Сопровождающие лица | страница 96



– Так, все-все-все, – поднялся Цыпа и начал собирать бухло в ящики. – Хорош уже, разошелся тут.

– Дима, вот ты, вроде ж не тупой, тебе нужно учиться, а ты херней маешься.

– Чего сразу херней?

– А того. Придумал, что журналист, а ты почитай, что ты пишешь? Это же ужас.

Значит, прочел. Вот тут Цыпа обиделся уже по-настоящему и не смолчал:

– Как могу, так и пишу, пристал, блядь! Я хоть пытаюсь, а ты стоишь тут, и трындишь, и трындишь.

Покачиваясь, Филиппыч презрительно посмотрел сверху вниз:

– Ты по природе валет.

Цыпа окрысился:

– Хороший валет блатнее всех[52]. – Но профессор посыла не понял, а может, не захотел понять.

– Хочешь писать? Пиши. Но так книжки надо читать, а не узнавать классиков по, боже упаси, экранизациям. А потом пиши, рви, пиши, рви и только тогда уже неси что-то даже в такую погань, как твой бульварный листок с программкой. Написал – произнеси вслух. Прочти. Стесняешься меня – кошке, блядь, прочти, поможет. И образовывайся, а то станешь таким же, как все они, следующим дебилом. Языки учи – английский, тот же украинский.

– А это еще на хера? – покосился Цыпа, ставя ящики под прилавок.

– И это спрашивает у меня человек по фамилии Цыпердюк?

Цыпа не любил, когда его тыкали в почти неблагозвучную фамилию. Сегодня его весь день шпыняли все, кому не лень, и по концовке он сорвался, как это часто бывает, на наиболее близком человеке:

– Слышь, заткни хавало свое, сбитый летчик, понял?

– Я хоть сбитый, а ты вообще не взлетевший! – Профессор надвигался с явным намерением схлестнуться в ближнем бою, и тут, кстати, расклад был бы в его пользу: Цыпа был моложе, но Илья Давыдович – гораздо выше и массивнее.

– Все! Я тебе ничего не должен, ты мне ничего не должен. Все, разошлися, заебал, – отодвинулся Цыпа и направился к выходу, не забыв незаметно прихватить остатки сигарет в качестве слабой моральной компенсации за произошедшее.

– Нет, вы слышали, ра-зо-шли-ся!

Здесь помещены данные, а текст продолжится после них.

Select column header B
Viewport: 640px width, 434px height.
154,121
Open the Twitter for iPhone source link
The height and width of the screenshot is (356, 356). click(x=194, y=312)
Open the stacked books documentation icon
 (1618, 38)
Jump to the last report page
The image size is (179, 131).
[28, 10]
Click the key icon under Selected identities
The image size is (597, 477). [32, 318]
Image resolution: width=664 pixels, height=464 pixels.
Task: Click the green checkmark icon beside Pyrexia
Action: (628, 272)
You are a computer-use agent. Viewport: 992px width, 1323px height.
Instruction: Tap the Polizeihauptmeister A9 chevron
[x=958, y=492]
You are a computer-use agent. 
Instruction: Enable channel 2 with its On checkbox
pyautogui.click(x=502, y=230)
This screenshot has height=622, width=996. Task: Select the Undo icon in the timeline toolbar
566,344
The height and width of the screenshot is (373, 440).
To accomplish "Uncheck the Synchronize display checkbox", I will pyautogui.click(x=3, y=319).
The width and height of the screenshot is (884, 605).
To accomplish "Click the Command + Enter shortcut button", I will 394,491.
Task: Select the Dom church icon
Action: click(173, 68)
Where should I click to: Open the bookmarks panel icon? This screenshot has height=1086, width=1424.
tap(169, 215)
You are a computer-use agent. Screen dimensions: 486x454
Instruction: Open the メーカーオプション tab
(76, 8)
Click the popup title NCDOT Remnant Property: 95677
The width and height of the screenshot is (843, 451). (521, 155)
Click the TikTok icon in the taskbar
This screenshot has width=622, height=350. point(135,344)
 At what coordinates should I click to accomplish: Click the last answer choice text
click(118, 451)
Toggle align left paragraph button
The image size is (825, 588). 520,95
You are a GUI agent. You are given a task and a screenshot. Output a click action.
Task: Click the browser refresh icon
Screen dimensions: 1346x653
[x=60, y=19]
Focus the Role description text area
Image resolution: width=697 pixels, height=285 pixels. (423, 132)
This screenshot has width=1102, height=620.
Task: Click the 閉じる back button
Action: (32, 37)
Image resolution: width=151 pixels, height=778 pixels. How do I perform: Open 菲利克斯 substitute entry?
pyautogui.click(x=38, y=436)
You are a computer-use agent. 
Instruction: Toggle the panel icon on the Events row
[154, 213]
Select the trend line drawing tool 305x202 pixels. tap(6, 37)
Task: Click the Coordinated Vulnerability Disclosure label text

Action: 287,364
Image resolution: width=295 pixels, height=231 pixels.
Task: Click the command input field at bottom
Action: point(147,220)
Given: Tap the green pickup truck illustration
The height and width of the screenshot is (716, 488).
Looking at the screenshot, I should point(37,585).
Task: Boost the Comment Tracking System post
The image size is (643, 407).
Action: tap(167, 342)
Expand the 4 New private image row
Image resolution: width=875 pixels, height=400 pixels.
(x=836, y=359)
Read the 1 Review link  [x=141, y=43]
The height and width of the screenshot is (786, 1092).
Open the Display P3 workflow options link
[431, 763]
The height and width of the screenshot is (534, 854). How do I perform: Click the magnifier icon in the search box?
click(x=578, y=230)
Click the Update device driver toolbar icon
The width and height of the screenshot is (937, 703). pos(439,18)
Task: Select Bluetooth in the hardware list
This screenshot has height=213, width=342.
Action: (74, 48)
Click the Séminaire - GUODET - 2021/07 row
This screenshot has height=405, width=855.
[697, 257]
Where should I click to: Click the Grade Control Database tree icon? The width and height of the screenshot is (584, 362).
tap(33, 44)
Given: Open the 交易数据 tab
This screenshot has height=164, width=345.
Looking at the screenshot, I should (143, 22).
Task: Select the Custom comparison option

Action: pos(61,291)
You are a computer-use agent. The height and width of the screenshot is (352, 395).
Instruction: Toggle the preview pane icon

Ты мало того что второклассник, ты еще и второгодник! Ты не Цыпа, ты цыпка!

На том и расстались.

6.10

Самое интересное, что Цыпа не так давно думал о том, чтобы подучить украинский язык – в школе его, конечно, не преподавали, но ничего же сложного, все понятно: «Як умру, то поховайте» – и так далее. Мысль об украинском пришла после гола Реброва в Лиге чемпионов, когда этот молодой блондинчик катался по траве, а весь киевский стадион одновременно сошел с ума от счастья.[53]

Между прочим, до этого матча Цыпа был в целом за Россию – батя всю дорогу болел за «Спартак», дед – так вообще за пресловутое «Торпэдо». Тогда заканчивался сезон и возле игровых автоматов на набережной у телевизора, выставленного возле шашлычной, собралась куча мужиков. Аудитория в основном состояла из противных чертей разной степени испитости, все так откровенно топили за «спартачей», что Цыпа по глупой детской привычке «болеть за слабых» перестроился и начал поддерживать Киев, который, в принципе, ранее был ему прохладен.